Special One Night Events & Limited Engagements in November:


Discuss this series with other film fans on:




November 5 & 6

Phillip Seymour Hoffman Tribute

The American Cinematheque at the Aero Theatre presents An In Person Tribute to Actor Phillip Seymour Hoffman, November 5 & 6. From his complex supporting characterizations in films like BOOGIE NIGHTS and HAPPINESS to his Oscar-winning turn as Truman Capote, Phillip Seymour Hoffman has proven himself to be one of America’s most versatile actors. Equally at home in comedies (THE BIG LEBOWSKI, FLAWLESS), action films (MISSION IMPOSSIBLE III), and searing character studies (MAGNOLIA), Hoffman exhibits both an unerring sense of taste and a chameleon-like ability to disappear into his roles.

Monday, November 5 – 7:30 PM

CAPOTE, (2005, Columbia Pictures, 114 min.). Bennett Miller’s procedural about the writing of IN COLD BLOOD is no conventional biopic, but a moving and provocative account of the creative process. In an Academy Award-winning performance, Phillip Seymour Hoffman plays Truman Capote as a charming but ruthlessly self-interested man for whom everything-even friendship and love-is at its core raw material for his art. Chris Cooper and Catherine Keener give rich supporting performances, and Dan Futterman’s literate script is both thrillingly entertaining and unsettlingly dark.

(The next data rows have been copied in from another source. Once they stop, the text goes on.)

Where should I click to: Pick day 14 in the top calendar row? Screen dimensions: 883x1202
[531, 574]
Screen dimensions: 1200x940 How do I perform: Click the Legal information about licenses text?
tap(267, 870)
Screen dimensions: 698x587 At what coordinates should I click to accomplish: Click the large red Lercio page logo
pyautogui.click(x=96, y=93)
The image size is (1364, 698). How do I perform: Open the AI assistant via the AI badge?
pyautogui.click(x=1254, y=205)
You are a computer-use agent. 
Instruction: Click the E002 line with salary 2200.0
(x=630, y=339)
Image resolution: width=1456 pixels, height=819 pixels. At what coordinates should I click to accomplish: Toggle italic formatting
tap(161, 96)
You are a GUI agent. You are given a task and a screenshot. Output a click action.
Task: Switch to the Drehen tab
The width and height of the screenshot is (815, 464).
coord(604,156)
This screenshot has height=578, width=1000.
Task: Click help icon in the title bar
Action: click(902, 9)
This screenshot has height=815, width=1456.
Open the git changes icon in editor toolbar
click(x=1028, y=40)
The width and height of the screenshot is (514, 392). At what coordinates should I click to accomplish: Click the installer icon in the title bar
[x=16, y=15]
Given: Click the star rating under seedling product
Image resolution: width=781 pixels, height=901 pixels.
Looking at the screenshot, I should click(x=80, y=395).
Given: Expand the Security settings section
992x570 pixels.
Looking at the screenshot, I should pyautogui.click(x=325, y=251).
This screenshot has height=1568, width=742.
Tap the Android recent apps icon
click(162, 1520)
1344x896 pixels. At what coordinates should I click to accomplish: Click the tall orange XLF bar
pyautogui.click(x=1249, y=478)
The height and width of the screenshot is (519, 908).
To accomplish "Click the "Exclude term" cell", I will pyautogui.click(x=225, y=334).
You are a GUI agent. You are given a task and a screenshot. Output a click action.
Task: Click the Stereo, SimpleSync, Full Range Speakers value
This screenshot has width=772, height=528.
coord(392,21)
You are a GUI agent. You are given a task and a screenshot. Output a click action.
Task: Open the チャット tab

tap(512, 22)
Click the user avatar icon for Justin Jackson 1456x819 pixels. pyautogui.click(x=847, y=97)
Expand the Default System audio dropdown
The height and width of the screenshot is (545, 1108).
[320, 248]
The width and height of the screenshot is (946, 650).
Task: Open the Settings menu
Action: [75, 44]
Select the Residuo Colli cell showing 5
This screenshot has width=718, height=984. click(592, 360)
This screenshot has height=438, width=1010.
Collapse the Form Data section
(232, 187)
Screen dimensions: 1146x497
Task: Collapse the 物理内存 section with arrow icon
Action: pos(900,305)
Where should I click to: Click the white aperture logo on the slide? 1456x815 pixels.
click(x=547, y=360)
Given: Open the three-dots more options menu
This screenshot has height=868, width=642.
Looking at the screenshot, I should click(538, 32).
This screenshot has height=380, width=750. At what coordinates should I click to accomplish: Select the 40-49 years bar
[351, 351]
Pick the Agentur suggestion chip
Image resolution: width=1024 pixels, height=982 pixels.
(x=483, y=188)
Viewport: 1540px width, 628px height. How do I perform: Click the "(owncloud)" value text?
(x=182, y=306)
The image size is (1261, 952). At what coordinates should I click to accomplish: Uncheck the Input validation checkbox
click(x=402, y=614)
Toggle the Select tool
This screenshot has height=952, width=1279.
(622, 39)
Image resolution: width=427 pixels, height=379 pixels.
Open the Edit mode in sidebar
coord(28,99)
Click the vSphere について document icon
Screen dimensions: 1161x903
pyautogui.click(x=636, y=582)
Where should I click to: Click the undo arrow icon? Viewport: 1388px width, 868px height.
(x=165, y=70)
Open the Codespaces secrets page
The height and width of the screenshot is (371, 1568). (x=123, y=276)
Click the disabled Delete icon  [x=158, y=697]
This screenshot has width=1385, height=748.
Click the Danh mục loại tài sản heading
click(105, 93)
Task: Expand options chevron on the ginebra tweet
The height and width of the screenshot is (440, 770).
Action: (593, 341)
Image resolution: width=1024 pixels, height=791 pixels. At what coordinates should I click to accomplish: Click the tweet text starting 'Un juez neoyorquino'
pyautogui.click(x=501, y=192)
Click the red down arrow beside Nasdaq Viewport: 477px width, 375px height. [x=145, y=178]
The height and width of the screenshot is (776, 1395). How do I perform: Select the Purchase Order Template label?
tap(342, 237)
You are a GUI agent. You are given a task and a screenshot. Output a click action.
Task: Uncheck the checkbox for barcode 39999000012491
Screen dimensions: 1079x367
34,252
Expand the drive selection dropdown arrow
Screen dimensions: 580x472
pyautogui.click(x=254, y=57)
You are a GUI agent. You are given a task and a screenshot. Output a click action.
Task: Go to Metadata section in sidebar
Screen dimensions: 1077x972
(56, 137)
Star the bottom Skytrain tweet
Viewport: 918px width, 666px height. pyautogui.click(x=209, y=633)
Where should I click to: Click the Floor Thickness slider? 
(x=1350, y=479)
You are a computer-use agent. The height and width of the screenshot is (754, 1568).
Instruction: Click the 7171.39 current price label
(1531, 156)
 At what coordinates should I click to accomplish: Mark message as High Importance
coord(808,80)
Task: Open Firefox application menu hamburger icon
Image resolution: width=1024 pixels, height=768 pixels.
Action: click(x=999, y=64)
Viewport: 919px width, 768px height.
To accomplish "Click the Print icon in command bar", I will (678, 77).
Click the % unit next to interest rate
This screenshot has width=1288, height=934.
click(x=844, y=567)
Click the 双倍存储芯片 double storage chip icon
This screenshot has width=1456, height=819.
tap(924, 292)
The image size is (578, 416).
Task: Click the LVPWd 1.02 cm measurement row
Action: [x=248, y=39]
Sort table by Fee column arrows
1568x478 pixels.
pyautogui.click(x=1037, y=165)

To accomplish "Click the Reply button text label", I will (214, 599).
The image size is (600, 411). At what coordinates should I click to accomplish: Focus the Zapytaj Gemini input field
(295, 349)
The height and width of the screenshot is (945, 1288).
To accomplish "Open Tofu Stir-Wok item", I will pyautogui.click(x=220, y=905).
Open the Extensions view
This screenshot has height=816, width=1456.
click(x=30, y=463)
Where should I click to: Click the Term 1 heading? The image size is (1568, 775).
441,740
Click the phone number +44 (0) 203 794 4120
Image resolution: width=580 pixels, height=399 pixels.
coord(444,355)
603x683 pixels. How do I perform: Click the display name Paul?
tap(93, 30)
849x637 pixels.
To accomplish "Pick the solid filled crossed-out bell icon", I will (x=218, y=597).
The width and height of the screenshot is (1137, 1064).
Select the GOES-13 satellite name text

Tuesday, November 6 – 7:30 PM

Phillip Seymour Hoffman In Person:

Sneak Preview! THE SAVAGES, (2007, Fox Searchlight). Fortunate to have escaped from the unhappy home of their childhood, the Savage siblings are firmly ensconced in their separate, complicated lives. Wendy Savage (Academy Award® nominee Laura Linney) is a struggling East Village playwright who is involved with a married man and makes ends meet by working as an after-hours temp in the financial district. Jon Savage (Academy Award winner Phillip Seymour Hoffman) is a writer and college professor in Buffalo who lives an isolated academic life and can’t commit to the Polish woman he has been intimately involved with for years. Despite their emotional handicaps, both of the Savages have so far managed to muddle through their lives. All that changes when a surprise phone call informs them that their father, Lenny Savage (Tony Award® winner Philip Bosco), has developed dementia and can no longer take care of himself. Now, as Wendy and Jon put their already arrested lives on hold, they butt heads over all the decisions that must be made over how to care for their father during his final days. The unfortunate situation brings long dormant conflicts to the surface and forces them to face their past. Despite their quarrels, each of them develops a deeper understanding of what adulthood and family responsibilities really mean. Featuring nuanced performances from an extraordinary cast, THE SAVAGES marks the return of writer and director Tamara Jenkins who won acclaim for the humor and humanity of her previous film, THE SLUMS OF BEVERLY HILLS. The film stars Laura Linney, Philip Seymour Hoffman, Philip Bosco, Peter Friedman, Gbenga Akinnagbe and Cara Seymour. Discussion following with Phillip Seymour Hoffman.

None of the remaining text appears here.